To comply with the Clean Water Act states are required to monitor and report water quality conditions within their boundaries. Standards for each body of water are developed based on biological requirements for key species and human health. Waters that are below standard, called impaired waters, must be accounted for on the state's 303(d) list with specific reference to sampling location and which standards are not being met. The Bend reach of the Deschutes is currently listed as impaired for temperature, sediment and dissolved oxygen.
Sediment, temperature and dissolved oxygen all influence habitat for biological communities in streams. Temperatures in particular limit which species are present and can determine whether or not reproduction occurs for a variety of species. As indicated above, sediment and temperature are correlated, but sediment itself can lead to reduced fish spawning by covering spawning gravels and cementing them in place.
It is an oft-celebrated fact that the Deschutes played a major role in the establishment and development of Bend, primarily serving as a vehicle for transporting logs downstream to feed the once-thriving mills. To maximize log-transport efficiency the river was cleared of large woody debris and frequently dredged. These activities and modification of the river downstream at Mirror Pond have reduced overall habitat quality and quantity for native species.

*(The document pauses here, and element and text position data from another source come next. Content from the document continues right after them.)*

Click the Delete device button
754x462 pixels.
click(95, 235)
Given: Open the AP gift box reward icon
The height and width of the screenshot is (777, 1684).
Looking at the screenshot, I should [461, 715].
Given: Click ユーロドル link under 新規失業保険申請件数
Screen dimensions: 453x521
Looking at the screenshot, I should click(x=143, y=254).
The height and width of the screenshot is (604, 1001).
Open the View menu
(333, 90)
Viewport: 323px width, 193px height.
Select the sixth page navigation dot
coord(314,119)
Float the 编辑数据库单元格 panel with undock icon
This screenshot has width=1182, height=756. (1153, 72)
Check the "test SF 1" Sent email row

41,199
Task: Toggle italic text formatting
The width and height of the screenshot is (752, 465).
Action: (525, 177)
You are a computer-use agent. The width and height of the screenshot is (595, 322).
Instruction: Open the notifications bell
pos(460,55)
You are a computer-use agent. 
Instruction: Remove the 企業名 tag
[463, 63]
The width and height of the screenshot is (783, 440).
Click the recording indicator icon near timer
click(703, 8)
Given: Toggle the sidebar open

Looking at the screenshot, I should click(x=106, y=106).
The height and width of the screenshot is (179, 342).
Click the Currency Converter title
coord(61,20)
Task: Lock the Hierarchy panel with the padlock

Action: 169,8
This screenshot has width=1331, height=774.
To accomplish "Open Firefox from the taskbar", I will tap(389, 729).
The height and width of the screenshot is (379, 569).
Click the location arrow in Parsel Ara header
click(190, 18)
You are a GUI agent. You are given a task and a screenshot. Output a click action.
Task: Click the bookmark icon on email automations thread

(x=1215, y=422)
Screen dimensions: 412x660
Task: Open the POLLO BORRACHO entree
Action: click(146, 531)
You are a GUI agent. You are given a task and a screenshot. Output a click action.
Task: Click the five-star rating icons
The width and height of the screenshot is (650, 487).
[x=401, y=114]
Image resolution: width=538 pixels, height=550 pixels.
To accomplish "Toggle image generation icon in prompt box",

No matter what the ultimate decision is for the future of Mirror Pond, all options will come with a significant price tag. Generally speaking, solutions to Mirror Pond will require some combination of federal and/or state funds, local government funds, grant funds or funds from the general public (e.g. special tax district). Acquisition of federal funds and grants will potentially delay the process and is not a guarantee, especially for any future maintenance costs. Public funds, as in the case of a special tax district, will require the community to vote with our dollars. Either way, when we dam rivers and alter natural flow regimes, at some point the bill comes due. We've been served.
Matt Shinderman, Ph.D., is a natural resources professor at Oregon State University-Cascades and a member of the Mirror Pond Steering Committee.